**Work instruction**: Nothing in the records should differ when they are repeated. Restate them word for word.

**Supplied data**:
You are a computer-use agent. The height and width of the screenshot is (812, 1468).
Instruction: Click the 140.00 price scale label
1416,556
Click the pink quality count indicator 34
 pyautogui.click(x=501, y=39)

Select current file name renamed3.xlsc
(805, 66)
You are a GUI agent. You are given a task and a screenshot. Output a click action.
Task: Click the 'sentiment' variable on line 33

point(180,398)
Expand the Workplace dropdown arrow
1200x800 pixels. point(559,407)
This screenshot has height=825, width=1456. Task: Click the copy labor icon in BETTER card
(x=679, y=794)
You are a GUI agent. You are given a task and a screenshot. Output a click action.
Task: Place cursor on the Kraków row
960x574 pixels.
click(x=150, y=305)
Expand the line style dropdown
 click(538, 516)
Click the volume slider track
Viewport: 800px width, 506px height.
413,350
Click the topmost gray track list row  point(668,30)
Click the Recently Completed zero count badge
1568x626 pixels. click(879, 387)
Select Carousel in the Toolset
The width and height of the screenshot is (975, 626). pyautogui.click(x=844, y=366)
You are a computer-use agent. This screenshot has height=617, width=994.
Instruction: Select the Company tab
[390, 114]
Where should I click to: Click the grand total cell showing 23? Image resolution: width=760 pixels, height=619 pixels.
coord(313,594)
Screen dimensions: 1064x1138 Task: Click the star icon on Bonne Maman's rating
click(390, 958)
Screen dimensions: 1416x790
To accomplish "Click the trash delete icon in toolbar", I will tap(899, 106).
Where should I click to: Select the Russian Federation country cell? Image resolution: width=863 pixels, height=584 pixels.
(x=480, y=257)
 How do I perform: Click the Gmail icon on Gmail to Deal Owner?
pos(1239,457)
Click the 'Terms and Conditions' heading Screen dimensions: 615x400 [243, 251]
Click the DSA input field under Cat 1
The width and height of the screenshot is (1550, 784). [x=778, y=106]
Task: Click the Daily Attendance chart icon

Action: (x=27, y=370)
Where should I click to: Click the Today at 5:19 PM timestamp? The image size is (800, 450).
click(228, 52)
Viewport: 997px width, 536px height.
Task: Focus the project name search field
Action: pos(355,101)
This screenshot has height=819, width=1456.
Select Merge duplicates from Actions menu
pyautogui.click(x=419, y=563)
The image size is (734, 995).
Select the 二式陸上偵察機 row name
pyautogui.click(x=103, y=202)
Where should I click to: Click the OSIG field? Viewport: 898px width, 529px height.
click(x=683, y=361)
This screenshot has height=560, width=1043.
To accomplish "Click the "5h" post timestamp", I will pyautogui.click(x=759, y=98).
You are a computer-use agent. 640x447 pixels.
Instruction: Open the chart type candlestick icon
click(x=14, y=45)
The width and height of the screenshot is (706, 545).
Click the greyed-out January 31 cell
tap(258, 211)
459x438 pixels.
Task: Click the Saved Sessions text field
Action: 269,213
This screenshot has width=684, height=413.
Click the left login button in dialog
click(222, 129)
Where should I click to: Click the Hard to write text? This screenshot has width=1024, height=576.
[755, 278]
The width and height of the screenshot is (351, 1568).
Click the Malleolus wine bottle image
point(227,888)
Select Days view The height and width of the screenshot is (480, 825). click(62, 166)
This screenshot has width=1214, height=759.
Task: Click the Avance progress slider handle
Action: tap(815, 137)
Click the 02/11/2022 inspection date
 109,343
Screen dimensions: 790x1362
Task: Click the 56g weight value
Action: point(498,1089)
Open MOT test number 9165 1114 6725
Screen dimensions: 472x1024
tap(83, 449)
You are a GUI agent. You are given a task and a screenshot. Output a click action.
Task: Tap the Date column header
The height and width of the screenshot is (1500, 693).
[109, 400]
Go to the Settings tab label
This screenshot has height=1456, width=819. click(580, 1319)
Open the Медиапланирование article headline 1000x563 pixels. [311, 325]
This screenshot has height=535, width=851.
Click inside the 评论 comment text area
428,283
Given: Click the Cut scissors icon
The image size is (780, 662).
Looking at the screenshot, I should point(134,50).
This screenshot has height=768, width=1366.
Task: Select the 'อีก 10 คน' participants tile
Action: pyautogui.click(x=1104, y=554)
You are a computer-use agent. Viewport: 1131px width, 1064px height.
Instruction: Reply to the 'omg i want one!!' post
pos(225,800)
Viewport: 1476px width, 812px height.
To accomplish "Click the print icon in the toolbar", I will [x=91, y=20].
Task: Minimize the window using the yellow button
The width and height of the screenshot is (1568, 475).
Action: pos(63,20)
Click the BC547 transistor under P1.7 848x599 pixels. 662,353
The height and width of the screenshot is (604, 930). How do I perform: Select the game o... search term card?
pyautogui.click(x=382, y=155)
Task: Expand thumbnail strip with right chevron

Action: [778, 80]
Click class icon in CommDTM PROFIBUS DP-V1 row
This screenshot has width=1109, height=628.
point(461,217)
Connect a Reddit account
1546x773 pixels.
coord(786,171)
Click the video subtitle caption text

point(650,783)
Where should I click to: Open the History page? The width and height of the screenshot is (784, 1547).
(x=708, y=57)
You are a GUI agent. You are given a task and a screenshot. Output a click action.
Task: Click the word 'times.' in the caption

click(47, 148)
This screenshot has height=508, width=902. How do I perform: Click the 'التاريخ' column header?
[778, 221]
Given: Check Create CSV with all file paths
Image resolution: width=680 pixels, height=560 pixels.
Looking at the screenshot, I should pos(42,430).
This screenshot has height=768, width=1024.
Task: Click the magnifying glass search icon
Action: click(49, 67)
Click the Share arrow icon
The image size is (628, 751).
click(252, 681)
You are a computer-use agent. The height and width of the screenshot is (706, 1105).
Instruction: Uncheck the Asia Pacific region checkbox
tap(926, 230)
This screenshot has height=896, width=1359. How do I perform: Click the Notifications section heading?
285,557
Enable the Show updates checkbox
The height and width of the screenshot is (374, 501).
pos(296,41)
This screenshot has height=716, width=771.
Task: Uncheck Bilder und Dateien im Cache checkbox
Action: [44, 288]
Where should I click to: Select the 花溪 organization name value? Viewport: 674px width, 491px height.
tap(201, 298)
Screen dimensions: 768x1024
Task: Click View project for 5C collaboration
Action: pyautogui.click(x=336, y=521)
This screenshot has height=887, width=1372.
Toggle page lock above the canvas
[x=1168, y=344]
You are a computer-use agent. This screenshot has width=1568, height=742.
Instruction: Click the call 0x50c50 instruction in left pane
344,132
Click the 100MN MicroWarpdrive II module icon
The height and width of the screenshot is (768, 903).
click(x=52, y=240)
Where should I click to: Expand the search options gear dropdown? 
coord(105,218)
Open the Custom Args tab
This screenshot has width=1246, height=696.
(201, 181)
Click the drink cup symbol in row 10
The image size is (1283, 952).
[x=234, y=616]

**Written response**:
You are a computer-use agent. The height and width of the screenshot is (812, 1468).
Instruction: Click the 140.00 price scale label
1416,556
Click the pink quality count indicator 34
 pyautogui.click(x=501, y=39)

Select current file name renamed3.xlsc
(805, 66)
You are a GUI agent. You are given a task and a screenshot. Output a click action.
Task: Click the 'sentiment' variable on line 33

point(180,398)
Expand the Workplace dropdown arrow
1200x800 pixels. point(559,407)
This screenshot has height=825, width=1456. Task: Click the copy labor icon in BETTER card
(x=679, y=794)
You are a GUI agent. You are given a task and a screenshot. Output a click action.
Task: Place cursor on the Kraków row
960x574 pixels.
click(x=150, y=305)
Expand the line style dropdown
 click(538, 516)
Click the volume slider track
Viewport: 800px width, 506px height.
413,350
Click the topmost gray track list row  point(668,30)
Click the Recently Completed zero count badge
1568x626 pixels. click(879, 387)
Select Carousel in the Toolset
The width and height of the screenshot is (975, 626). pyautogui.click(x=844, y=366)
You are a computer-use agent. This screenshot has height=617, width=994.
Instruction: Select the Company tab
[390, 114]
Where should I click to: Click the grand total cell showing 23? Image resolution: width=760 pixels, height=619 pixels.
coord(313,594)
Screen dimensions: 1064x1138 Task: Click the star icon on Bonne Maman's rating
click(390, 958)
Screen dimensions: 1416x790
To accomplish "Click the trash delete icon in toolbar", I will tap(899, 106).
Where should I click to: Select the Russian Federation country cell? Image resolution: width=863 pixels, height=584 pixels.
(x=480, y=257)
 How do I perform: Click the Gmail icon on Gmail to Deal Owner?
pos(1239,457)
Click the 'Terms and Conditions' heading Screen dimensions: 615x400 [243, 251]
Click the DSA input field under Cat 1
The width and height of the screenshot is (1550, 784). [x=778, y=106]
Task: Click the Daily Attendance chart icon

Action: (x=27, y=370)
Where should I click to: Click the Today at 5:19 PM timestamp? The image size is (800, 450).
click(228, 52)
Viewport: 997px width, 536px height.
Task: Focus the project name search field
Action: pos(355,101)
This screenshot has height=819, width=1456.
Select Merge duplicates from Actions menu
pyautogui.click(x=419, y=563)
The image size is (734, 995).
Select the 二式陸上偵察機 row name
pyautogui.click(x=103, y=202)
Where should I click to: Click the OSIG field? Viewport: 898px width, 529px height.
click(x=683, y=361)
This screenshot has height=560, width=1043.
To accomplish "Click the "5h" post timestamp", I will pyautogui.click(x=759, y=98).
You are a computer-use agent. 640x447 pixels.
Instruction: Open the chart type candlestick icon
click(x=14, y=45)
The width and height of the screenshot is (706, 545).
Click the greyed-out January 31 cell
tap(258, 211)
459x438 pixels.
Task: Click the Saved Sessions text field
Action: 269,213
This screenshot has width=684, height=413.
Click the left login button in dialog
click(222, 129)
Where should I click to: Click the Hard to write text? This screenshot has width=1024, height=576.
[755, 278]
The width and height of the screenshot is (351, 1568).
Click the Malleolus wine bottle image
point(227,888)
Select Days view The height and width of the screenshot is (480, 825). click(62, 166)
This screenshot has width=1214, height=759.
Task: Click the Avance progress slider handle
Action: tap(815, 137)
Click the 02/11/2022 inspection date
 109,343
Screen dimensions: 790x1362
Task: Click the 56g weight value
Action: point(498,1089)
Open MOT test number 9165 1114 6725
Screen dimensions: 472x1024
tap(83, 449)
You are a GUI agent. You are given a task and a screenshot. Output a click action.
Task: Tap the Date column header
The height and width of the screenshot is (1500, 693).
[109, 400]
Go to the Settings tab label
This screenshot has height=1456, width=819. click(580, 1319)
Open the Медиапланирование article headline 1000x563 pixels. [311, 325]
This screenshot has height=535, width=851.
Click inside the 评论 comment text area
428,283
Given: Click the Cut scissors icon
The image size is (780, 662).
Looking at the screenshot, I should point(134,50).
This screenshot has height=768, width=1366.
Task: Select the 'อีก 10 คน' participants tile
Action: pyautogui.click(x=1104, y=554)
You are a computer-use agent. Viewport: 1131px width, 1064px height.
Instruction: Reply to the 'omg i want one!!' post
pos(225,800)
Viewport: 1476px width, 812px height.
To accomplish "Click the print icon in the toolbar", I will [x=91, y=20].
Task: Minimize the window using the yellow button
The width and height of the screenshot is (1568, 475).
Action: pos(63,20)
Click the BC547 transistor under P1.7 848x599 pixels. 662,353
The height and width of the screenshot is (604, 930). How do I perform: Select the game o... search term card?
pyautogui.click(x=382, y=155)
Task: Expand thumbnail strip with right chevron

Action: [778, 80]
Click class icon in CommDTM PROFIBUS DP-V1 row
This screenshot has width=1109, height=628.
point(461,217)
Connect a Reddit account
1546x773 pixels.
coord(786,171)
Click the video subtitle caption text

point(650,783)
Where should I click to: Open the History page? The width and height of the screenshot is (784, 1547).
(x=708, y=57)
You are a GUI agent. You are given a task and a screenshot. Output a click action.
Task: Click the word 'times.' in the caption

click(47, 148)
This screenshot has height=508, width=902. How do I perform: Click the 'التاريخ' column header?
[778, 221]
Given: Check Create CSV with all file paths
Image resolution: width=680 pixels, height=560 pixels.
Looking at the screenshot, I should pos(42,430).
This screenshot has height=768, width=1024.
Task: Click the magnifying glass search icon
Action: click(49, 67)
Click the Share arrow icon
The image size is (628, 751).
click(252, 681)
You are a computer-use agent. The height and width of the screenshot is (706, 1105).
Instruction: Uncheck the Asia Pacific region checkbox
tap(926, 230)
This screenshot has height=896, width=1359. How do I perform: Click the Notifications section heading?
285,557
Enable the Show updates checkbox
The height and width of the screenshot is (374, 501).
pos(296,41)
This screenshot has height=716, width=771.
Task: Uncheck Bilder und Dateien im Cache checkbox
Action: [44, 288]
Where should I click to: Select the 花溪 organization name value? Viewport: 674px width, 491px height.
tap(201, 298)
Screen dimensions: 768x1024
Task: Click View project for 5C collaboration
Action: pyautogui.click(x=336, y=521)
This screenshot has height=887, width=1372.
Toggle page lock above the canvas
[x=1168, y=344]
You are a computer-use agent. This screenshot has width=1568, height=742.
Instruction: Click the call 0x50c50 instruction in left pane
344,132
Click the 100MN MicroWarpdrive II module icon
The height and width of the screenshot is (768, 903).
click(x=52, y=240)
Where should I click to: Expand the search options gear dropdown? 
coord(105,218)
Open the Custom Args tab
This screenshot has width=1246, height=696.
(201, 181)
Click the drink cup symbol in row 10
The image size is (1283, 952).
[x=234, y=616]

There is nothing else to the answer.